Background Endothelial progenitor cells (EPCs) are unique populations which have reparative potential in overcoming the endothelial damage and reducing cardiovascular risk1. Patients with ankylosing spondylitis (AS) have increased risk of cardiovascular morbidity and mortality. However, EPCs have not been investigated in AS.

Objectives The aim of this study was to investigate the endothelial progenitor cell population in AS patients and its potential relationships with disease variables.

Methods Endothelial progenitor cells were measured in peripheral blood samples from 20 AS and 20 healthy controls by flow cytometry on the basis of CD34 and CD133 expression. Disease severity was evaluated using Bath Ankylosing Spondylitis Disease Activity Index (BASDAI). Functional ability was monitored by using Bath Ankylosing Spondylitis Functional Index (BASFI).

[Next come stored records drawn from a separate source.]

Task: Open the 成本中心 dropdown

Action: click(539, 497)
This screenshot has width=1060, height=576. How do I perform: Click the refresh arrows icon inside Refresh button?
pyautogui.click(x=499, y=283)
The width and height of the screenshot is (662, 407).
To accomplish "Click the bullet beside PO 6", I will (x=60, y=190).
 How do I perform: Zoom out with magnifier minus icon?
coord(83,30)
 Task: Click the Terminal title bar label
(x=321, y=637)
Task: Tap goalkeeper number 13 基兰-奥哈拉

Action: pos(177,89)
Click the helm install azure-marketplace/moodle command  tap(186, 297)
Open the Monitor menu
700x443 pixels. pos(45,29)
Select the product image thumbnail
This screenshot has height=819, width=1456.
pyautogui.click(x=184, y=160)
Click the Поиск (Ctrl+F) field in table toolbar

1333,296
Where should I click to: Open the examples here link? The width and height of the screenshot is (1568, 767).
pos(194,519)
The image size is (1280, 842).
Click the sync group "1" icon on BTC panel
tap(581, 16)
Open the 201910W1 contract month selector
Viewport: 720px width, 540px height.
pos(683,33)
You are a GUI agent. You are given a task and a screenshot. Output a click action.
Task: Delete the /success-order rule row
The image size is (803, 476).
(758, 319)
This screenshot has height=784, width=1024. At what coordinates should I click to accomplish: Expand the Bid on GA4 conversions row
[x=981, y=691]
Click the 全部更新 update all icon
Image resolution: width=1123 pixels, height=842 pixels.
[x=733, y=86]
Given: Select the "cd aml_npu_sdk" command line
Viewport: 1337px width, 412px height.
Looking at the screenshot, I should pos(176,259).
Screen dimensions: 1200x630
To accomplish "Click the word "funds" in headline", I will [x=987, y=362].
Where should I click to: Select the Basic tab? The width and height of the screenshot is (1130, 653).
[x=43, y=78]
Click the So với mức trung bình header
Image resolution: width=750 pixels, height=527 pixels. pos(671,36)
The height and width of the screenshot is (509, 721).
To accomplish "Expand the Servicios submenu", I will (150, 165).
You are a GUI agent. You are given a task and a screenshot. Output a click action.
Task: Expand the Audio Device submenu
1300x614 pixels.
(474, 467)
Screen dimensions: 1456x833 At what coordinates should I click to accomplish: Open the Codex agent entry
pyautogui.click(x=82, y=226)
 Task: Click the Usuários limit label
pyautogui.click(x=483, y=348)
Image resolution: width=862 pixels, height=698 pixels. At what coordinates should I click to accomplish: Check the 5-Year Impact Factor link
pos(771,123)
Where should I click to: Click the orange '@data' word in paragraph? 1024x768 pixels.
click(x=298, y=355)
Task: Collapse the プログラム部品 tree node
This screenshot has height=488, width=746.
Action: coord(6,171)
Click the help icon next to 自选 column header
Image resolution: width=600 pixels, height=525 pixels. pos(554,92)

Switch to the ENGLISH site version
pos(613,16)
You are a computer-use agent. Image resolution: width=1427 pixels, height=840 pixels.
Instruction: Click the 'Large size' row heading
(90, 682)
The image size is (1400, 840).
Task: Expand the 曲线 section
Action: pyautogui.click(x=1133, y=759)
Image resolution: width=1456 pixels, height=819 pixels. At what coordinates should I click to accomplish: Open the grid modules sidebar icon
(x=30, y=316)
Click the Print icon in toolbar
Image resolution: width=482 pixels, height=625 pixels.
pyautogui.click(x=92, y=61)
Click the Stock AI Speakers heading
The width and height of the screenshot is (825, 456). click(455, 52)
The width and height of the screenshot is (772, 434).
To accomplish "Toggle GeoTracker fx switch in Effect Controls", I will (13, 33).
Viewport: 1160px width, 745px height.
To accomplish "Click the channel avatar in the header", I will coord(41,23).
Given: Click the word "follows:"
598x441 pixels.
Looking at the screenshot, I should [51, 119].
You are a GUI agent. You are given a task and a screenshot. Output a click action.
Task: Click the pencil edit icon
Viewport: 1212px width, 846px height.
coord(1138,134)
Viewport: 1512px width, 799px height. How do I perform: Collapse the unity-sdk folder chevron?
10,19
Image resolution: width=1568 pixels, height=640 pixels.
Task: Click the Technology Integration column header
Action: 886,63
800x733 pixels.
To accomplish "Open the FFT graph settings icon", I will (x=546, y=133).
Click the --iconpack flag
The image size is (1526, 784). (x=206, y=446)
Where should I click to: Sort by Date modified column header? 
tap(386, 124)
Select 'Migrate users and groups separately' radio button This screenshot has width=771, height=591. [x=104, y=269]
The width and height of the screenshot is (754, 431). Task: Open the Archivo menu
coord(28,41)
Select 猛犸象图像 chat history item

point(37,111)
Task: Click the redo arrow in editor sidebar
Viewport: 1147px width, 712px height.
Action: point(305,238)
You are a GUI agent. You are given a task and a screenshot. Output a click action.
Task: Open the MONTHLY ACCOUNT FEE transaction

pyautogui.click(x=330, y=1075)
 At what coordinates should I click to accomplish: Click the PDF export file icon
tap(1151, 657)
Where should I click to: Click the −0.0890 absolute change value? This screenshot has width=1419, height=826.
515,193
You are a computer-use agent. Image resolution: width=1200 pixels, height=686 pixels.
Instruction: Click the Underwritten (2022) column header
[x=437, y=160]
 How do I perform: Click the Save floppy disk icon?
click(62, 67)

Results EPCs were depleted in AS as compared to the healthy controls (CD34+/CD133+: 0.027±0.010% vs. 0.044±0.011%, p<0.001) (Figure 1A). EPC depletion was significantly associated with disease duration (r= -0.52, p=0.01) (Figure 1B), BASDAI (r= -0.45, p=0.04) (Figure 1C) and CRP (r= -0.5, p=0.01).

Conclusions This is the first study to demonstrate endothelial progenitor cells depletion in AS patients. EPCs depletion inversely correlates with disease duration, disease severity and inflammation, suggesting the pivotal role of inflammation in depletion of EPCs. EPC would possibly also serve as a therapeutic target for preventing cardiovascular disease in AS.

References

  1. Hill JM et al. N Engl J Med. 2003; 348:593–600.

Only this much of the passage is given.